Give the rows from the line with "You are a computer-use agent. Screen" to the line with "[x=821, y=17]" as a two-column CSV under the header instruction,click. Each row becomes one line, with its text in the quoted instruction field, its answer in the quoted click field, and line breaks replaced by spaces.

-- start --

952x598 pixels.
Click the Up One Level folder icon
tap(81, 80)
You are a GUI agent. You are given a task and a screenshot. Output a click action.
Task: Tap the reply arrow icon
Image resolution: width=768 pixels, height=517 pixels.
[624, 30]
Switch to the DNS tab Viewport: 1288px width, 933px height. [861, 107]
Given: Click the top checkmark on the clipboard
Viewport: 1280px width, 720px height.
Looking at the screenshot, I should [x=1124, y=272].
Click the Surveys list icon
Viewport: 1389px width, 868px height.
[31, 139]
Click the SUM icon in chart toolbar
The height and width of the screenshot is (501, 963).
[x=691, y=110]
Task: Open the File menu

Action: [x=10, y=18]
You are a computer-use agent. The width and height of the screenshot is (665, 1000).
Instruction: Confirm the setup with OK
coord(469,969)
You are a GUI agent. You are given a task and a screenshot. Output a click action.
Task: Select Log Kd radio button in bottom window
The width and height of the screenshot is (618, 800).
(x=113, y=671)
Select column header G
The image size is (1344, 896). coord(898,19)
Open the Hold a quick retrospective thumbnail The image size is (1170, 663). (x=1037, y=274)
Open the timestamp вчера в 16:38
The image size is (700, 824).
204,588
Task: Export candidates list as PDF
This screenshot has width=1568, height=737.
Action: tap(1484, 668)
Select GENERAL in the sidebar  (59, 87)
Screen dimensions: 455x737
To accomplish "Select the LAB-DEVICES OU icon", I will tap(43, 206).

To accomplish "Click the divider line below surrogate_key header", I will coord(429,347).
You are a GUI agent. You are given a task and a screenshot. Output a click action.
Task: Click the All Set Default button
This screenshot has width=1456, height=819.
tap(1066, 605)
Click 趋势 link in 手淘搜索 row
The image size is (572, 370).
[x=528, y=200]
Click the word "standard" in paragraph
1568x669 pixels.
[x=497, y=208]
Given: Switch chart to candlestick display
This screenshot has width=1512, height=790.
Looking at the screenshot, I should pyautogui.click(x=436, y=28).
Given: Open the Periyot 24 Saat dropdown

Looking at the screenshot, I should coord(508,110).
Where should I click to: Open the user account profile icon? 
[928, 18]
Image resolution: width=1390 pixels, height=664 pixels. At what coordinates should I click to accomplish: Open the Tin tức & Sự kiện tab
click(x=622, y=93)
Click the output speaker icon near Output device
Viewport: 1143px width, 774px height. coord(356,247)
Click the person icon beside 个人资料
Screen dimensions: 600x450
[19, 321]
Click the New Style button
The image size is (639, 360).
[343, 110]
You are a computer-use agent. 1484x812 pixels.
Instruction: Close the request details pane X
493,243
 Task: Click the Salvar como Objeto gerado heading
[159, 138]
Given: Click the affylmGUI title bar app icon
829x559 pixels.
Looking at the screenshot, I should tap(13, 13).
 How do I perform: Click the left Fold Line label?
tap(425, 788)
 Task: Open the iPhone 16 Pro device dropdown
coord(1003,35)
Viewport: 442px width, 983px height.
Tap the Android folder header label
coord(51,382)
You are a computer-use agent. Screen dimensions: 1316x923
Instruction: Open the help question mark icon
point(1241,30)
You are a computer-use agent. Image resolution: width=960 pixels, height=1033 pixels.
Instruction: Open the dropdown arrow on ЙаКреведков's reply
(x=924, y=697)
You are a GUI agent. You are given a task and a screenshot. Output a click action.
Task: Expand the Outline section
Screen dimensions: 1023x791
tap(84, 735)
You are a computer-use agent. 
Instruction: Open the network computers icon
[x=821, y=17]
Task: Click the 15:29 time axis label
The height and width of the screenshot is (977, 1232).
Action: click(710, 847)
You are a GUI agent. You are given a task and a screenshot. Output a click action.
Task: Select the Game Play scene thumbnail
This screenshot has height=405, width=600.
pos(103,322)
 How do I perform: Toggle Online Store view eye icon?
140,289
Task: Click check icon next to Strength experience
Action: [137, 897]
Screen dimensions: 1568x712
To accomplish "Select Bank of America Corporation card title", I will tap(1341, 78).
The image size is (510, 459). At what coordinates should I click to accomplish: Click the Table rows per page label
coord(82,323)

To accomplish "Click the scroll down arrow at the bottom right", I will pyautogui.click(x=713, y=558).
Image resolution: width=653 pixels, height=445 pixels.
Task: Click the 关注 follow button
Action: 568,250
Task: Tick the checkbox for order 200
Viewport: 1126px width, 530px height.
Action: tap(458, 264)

-- end --

Solution for this problem:
instruction,click
"You are a computer-use agent. Screen dimensions: 1316x923 Instruction: Open the help question mark icon","point(1241,30)"
"You are a computer-use agent. Image resolution: width=960 pixels, height=1033 pixels. Instruction: Open the dropdown arrow on ЙаКреведков's reply","(x=924, y=697)"
"You are a GUI agent. You are given a task and a screenshot. Output a click action. Task: Expand the Outline section Screen dimensions: 1023x791","tap(84, 735)"
"You are a computer-use agent. Instruction: Open the network computers icon","[x=821, y=17]"